Robert S. Bravard, of the Stevenson Library at Lock Haven State College, most graciously sent me two pages of cogent comments, which have been the occasion for much thought and—hopefully—some meaningful changes.
Marilyn Hacker read the manuscript and offered a number of useful suggestions. Once again, I am grateful.
My copy editor, David Harris, besides the usual haggling over commas and restrictive and non-restrictive modifiers, offered a number of suggestions for fine tuning to the content. I thank him for them.
Karen Haas, my Bantam editor, has been as supportive as an editor can be throughout the production of a long and often difficult book.
And Grafton Books’ Nick Austin is simply and wholly the hero of the corrected edition.
Thanks is also due to Frederic Reynolds, Pat Califia, Lavada June Roberts, Mischa Adams, Luise White, Sally Hassan, Gregory Renault, Catherine McClenahan, and, indeed, a number of others who escape memory this sitting, but all of whom, now and again, added a twist to the thread from which this text is woven.
Anne McCaffrey shares an April 1st birthday with me.

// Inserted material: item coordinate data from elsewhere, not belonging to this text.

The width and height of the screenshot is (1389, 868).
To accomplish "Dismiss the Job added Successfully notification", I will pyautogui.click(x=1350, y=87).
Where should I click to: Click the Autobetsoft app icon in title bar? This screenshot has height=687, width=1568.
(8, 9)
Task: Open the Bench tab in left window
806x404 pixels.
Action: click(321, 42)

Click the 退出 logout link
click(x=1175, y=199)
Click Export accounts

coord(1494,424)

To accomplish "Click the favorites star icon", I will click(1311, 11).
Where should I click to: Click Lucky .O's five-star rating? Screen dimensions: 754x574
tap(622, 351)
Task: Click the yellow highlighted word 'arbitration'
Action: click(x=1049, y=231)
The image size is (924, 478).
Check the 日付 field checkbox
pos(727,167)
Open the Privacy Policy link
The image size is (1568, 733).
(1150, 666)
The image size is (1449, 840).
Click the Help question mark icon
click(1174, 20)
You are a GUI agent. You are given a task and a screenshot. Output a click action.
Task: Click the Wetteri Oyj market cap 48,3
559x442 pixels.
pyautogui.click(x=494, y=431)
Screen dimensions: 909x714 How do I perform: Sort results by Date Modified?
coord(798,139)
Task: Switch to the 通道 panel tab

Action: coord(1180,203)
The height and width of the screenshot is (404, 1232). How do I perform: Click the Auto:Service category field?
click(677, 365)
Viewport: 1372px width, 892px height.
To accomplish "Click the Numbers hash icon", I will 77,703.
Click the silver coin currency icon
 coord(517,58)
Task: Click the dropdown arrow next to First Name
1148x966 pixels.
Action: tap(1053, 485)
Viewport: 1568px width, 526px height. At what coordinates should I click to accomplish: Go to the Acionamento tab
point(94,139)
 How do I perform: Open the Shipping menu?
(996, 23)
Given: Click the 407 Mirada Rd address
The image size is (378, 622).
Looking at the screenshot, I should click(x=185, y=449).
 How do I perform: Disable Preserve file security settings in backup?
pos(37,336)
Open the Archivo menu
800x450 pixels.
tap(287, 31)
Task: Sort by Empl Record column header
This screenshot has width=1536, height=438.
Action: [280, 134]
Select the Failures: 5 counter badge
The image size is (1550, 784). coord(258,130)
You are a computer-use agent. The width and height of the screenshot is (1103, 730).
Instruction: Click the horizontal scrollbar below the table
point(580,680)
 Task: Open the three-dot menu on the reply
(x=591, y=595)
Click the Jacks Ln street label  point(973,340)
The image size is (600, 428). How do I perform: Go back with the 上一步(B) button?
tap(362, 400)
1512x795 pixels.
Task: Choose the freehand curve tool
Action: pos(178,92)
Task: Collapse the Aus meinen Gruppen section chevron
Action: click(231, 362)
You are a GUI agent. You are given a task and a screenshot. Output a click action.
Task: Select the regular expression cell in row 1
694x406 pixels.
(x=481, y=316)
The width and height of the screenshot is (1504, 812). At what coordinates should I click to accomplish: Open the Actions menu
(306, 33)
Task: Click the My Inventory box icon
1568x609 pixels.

For years I have wanted to write something touching on dragons that could serve as a kind of joint birthday present to us both. Happy birthday, Annie.
As the beautiful Hispanic pop song, ‘Eres tu’ borrows the opening notes of Mozart’s Zauberflöte, Act II, this text may be read, by some readers, as borrowing not only from those sources directly acknowledged but also from Albee, Bédier, Kafka, Balzac, or Baudrillard. If such readings initiate dialogue, so much the better; if they close dialogue off, so much the worse. With that in mind, I must add that any reader who normally skips footnotes may skip the headnotes with which the various chapters begin with—certainly—no greater loss. (‘While we sit discussing the word,’ quoted Christine Brooke-Rose at an MLA meeting some years back, ‘power works in silence…’) They only attempt to begin, by assertion, what Diderot attempted to begin by denial when he entitled a story Ceci n’est pas un conte, or what Magritte attempted when he entitled a picture of an upright brier Ceci n’est pas une pipe, or—indeed—what Guilden attempted when he made a colored poster in which scarlet letters proclaimed across a rose field (after having made one in jade and kelly portraying the same text) This is Not a Green Sign.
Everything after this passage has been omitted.